-- Data provided start --

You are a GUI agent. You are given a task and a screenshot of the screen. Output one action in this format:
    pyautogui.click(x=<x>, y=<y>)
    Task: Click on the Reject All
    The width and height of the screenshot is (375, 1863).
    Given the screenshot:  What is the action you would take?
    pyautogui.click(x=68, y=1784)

-- Data provided end --

[Directions]
Reproduce every line of the items above verbatim, preserving their order and wording without alteration.

[The completed task]
You are a GUI agent. You are given a task and a screenshot of the screen. Output one action in this format:
    pyautogui.click(x=<x>, y=<y>)
    Task: Click on the Reject All
    The width and height of the screenshot is (375, 1863).
    Given the screenshot:  What is the action you would take?
    pyautogui.click(x=68, y=1784)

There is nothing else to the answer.